Case-Specific Factors
Consistent with the literature (Murthy, 2014), bilateral cleft lip repairs had higher complication rates than unilateral lip repairs, specifically dehiscence and infection (p = 0.003). Four of the five patients who suffered an infection in bilateral cleft lip repairs did not receive post-operative antibiotics, suggesting the potential benefit of a post-operative antibiotic regimen after bilateral lip repair. Our findings did not demonstrate a difference between Veau cleft classification or surgical repair technique regarding complications, which is corroborated by other studies (Emory et al., 1997; Landheer et al., 2010; Murthy, 2014; Reddy et al., 2018). Wider clefts have been shown to be associated with higher fistula rates (Landheer et al., 2010), which we could not confirm in our study due to lack of cleft width data.
Limitations
The generalizability of these findings to either center-based or mission-based cleft care may be limited given the surgical mission–cleft care center hybrid model on which this data is based.

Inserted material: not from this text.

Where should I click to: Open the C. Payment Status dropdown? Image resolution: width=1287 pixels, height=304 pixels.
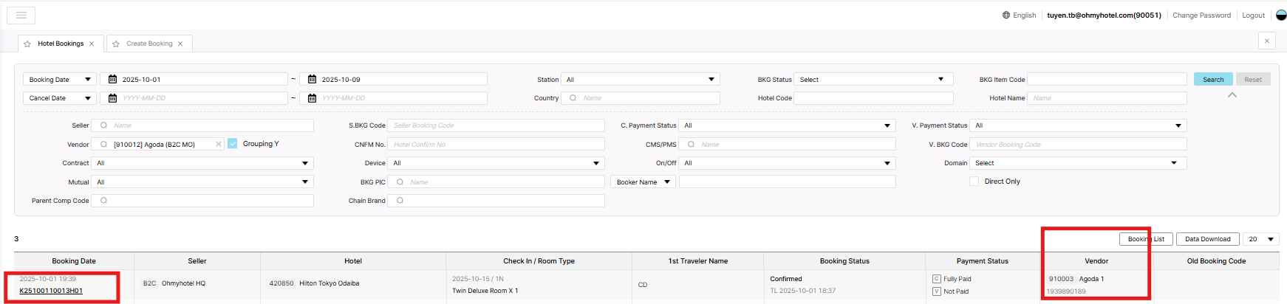click(x=788, y=125)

In-person follow-up attendance at the cleft center was 80% at one week, but decreased to 26% at two months, reflecting the many barriers patients face in follow-up care. The use of a standardized complication assessment by mobile telephone has been shown to be useful in rural settings (Wes et al., 2018), and increased our follow-up volume considerably although potentially with reduction in assessment precision. Thus, the study may underestimate overall complications. Interestingly, some suspected complications at 1 week postoperatively may have self-resolved, such as infection. Likewise, some fistulas and dehiscence are not yet apparent at 1 week that become visible at 2 months, as affirmed by the modest sensitivity shown by the 1 week post-op assessment. Despite these limitations, we would not expect them to influence the factors, which the study identified as associated with developing complications. Finally, we acknowledge that other important long term complications, including velopharyngeal insufficiency or restricted maxillary growth, were not included in this study.
Conclusion
Multiple perioperative factors seem to predict subacute complication in cleft surgery in this setting, including a MUAC <12.5 cm, an elevated WBC count of ≥11.5, hypoalbuminemia, as well as a surgeon with low prior-year cleft palate repair surgical volume. Complications such as fistula and dehiscence are likely to be reduced by incorporating these criteria into patient assessment, as well as distributing cleft cases among surgeons with high volume cleft practice or pursuing adjuncts such as refresher workshops or simulator use.